Kayık göle yaklaştıkça daha rahat ilerliyor, ait olduğu yer orası gibi hissettiriyordu balıkçıya. Hatta son birkaç metresini kayık kendi gitmişti. Göle ulaştığı anda kayıktan, nereden çıktıysa, bir kuş gelip omzuna kondu. İşte tam o anda doğru bir karar verdiğini anladı. İşte buna çok keyiflenmişti, bir sigara yakabilirdi lakin ona bile ayıracak vakti yoktu.

Oltasını aldı ve hiç balık bulunmayan gölde balık tutmaya koyuldu. O gün, kimilerine göre adamın hayatı değişecekti lakin farkında değildi, kimilerine göreyse hayatı çoktan değişmişti. O halatı çözdüğü an yani. O günden sonra artık değirmenci değil, eski bir olta eski bir kayık sahibi bir balıkçıydı o. Sonra oltasını ümitsizce attı, o kadar emindi ki balık tutamayacağından yem takma zahmetine bile girmemişti. Oltayı atalı birkaç saniye olmuştu ki titremeye başladı. Şaşkınlık içindeydi ihtiyar. Hızlıca çekti oltayı ve ömründe görmediği kadar güzellikte ki balığı yakalamış oldu. Balık suyun yüzeyinde dudaklarını konuşurmuşçasına hareket ettiriyordu. İhtiyar şaşkınlıktan ne yapacağını bilmiyordu. Dibindeki taşın bile rahatlıkla göründüğü gölde balık tutmuştu, bir de balığın harikulade güzelliği eklenince dakikalarca şaşkın şaşkın baktı balığa. Kuyruğu suda, gövdesi havada iki dünya arasında kalmışçasına çırpınıyordu balık. İhtiyar bu güzelliği öldürmenin bir ihanet olabileceğini düşündü ve sonunda balığı suya bıraktı. Balık teşekkür eder gözlerle ona baktı, suyun içinde bir anda kayboluverdi. Balığın ardından tekrar olta atmayı denemeden harabe kulübesini yolunu tuttu.

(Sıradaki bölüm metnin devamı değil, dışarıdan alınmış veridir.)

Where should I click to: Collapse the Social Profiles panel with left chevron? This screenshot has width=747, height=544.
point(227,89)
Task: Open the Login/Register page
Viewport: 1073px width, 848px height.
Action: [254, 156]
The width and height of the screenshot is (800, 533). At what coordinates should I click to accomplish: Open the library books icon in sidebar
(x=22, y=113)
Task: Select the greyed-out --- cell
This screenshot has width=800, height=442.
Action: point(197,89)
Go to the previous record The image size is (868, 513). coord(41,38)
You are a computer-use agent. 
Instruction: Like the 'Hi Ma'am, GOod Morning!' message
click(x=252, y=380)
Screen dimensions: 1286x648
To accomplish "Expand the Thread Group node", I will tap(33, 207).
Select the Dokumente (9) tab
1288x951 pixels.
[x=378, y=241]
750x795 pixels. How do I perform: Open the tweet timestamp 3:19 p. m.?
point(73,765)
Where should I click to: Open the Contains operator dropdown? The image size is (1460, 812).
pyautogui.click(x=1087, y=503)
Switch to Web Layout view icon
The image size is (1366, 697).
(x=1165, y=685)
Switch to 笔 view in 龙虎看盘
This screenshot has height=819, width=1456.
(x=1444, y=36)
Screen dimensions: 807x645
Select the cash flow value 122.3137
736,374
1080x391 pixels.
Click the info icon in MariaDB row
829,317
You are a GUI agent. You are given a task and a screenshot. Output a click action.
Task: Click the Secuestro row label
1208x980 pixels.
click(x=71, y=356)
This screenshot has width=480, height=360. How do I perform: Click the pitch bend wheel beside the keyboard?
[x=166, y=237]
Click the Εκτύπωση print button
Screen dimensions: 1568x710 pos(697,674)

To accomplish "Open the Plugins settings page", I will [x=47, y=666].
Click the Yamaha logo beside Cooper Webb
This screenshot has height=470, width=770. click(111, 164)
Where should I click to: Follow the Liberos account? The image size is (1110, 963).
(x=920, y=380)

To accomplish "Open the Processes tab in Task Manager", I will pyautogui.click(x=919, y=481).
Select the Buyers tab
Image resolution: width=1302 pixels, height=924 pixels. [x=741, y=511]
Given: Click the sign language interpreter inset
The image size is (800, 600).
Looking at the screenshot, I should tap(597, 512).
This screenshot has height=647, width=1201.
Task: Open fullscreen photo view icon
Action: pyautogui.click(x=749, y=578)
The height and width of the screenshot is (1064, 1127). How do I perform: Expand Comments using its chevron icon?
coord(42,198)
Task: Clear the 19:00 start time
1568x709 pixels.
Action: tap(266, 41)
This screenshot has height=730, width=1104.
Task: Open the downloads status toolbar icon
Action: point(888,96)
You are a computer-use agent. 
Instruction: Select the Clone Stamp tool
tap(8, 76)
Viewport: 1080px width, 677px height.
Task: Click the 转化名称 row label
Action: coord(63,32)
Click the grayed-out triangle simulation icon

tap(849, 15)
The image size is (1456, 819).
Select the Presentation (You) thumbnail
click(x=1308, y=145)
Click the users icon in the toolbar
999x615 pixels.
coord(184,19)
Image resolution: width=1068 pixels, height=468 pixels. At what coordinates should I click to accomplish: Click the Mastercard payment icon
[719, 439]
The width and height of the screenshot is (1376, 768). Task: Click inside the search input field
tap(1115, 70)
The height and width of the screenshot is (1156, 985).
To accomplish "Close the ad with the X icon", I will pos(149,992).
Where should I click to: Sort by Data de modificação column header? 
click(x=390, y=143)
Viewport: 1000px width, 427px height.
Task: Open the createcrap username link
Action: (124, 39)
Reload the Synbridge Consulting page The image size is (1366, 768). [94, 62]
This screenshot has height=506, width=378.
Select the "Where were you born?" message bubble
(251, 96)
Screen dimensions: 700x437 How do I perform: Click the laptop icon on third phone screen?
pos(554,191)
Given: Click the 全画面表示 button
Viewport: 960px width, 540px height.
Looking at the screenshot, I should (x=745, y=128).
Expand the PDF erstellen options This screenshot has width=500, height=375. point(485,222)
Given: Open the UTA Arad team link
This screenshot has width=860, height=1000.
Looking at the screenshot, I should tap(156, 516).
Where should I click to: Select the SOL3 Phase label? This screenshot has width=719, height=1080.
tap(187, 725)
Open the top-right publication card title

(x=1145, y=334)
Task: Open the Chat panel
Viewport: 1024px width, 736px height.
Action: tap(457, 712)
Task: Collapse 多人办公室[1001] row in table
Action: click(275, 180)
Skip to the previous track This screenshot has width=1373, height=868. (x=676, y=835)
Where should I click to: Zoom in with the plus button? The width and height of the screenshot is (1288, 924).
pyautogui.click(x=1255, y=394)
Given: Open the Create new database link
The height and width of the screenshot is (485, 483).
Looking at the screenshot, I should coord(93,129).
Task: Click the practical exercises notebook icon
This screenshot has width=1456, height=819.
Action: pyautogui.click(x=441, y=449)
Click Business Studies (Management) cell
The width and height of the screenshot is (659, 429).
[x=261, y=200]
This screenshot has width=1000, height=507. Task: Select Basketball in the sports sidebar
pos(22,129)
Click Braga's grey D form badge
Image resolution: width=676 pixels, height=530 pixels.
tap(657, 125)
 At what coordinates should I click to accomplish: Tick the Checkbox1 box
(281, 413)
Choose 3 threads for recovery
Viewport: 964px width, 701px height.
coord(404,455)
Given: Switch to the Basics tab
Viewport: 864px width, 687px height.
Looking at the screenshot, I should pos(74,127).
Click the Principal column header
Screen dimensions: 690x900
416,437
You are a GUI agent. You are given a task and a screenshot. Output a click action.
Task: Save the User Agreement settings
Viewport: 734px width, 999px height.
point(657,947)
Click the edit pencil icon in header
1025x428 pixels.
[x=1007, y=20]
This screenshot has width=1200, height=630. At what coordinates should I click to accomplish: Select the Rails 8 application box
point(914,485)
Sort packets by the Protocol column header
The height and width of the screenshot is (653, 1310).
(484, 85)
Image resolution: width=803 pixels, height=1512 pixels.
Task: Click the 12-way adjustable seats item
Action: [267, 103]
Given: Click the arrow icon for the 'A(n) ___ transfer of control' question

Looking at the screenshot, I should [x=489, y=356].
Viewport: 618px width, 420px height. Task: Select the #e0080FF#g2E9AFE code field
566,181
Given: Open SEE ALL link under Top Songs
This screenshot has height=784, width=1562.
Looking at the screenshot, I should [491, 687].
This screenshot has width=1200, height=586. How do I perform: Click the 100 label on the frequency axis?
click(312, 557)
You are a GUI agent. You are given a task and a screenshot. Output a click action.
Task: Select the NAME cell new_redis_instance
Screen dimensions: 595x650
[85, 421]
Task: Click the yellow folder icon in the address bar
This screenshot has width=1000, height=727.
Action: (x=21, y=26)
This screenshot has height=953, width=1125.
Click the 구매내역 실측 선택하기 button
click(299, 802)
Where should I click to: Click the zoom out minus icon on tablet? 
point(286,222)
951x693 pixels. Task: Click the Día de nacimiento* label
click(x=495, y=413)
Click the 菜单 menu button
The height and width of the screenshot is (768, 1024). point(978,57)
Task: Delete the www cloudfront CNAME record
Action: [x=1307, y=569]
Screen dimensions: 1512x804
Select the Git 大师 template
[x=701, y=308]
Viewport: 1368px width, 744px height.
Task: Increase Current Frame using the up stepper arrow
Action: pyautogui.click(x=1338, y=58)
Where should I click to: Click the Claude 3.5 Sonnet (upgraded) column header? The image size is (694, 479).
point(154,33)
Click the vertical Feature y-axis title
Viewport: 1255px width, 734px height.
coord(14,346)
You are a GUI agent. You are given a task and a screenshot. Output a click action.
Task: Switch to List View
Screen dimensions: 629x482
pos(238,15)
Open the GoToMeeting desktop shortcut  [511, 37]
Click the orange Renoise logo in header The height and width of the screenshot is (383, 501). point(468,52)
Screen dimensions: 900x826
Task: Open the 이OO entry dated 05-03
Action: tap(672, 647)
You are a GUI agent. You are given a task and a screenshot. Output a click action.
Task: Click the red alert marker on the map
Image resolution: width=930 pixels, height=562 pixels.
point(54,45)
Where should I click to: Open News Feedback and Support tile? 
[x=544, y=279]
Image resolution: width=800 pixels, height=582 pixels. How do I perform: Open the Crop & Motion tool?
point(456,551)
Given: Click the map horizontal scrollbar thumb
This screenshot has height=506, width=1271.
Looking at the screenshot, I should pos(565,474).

İşte bu günlere dayanıyordu balıkla dostluğu. Onu göle bıraktıktan sonra balık uçarak yanına gelirdi balıkçının akşamları. Ama artık gelmiyordu işte. Belki onunla tanıştıktan sonra çıktı balığın kanatları belki de hep vardı. Bir anda doğruldu sandalyesinden ve göle koşarak ilerlemeye başladı. Var gücüyle koşuyordu. Hayatında neyin eksik olduğunu şimdi anlıyordu.
Atladı göle, o da bir anda kayboluverdi.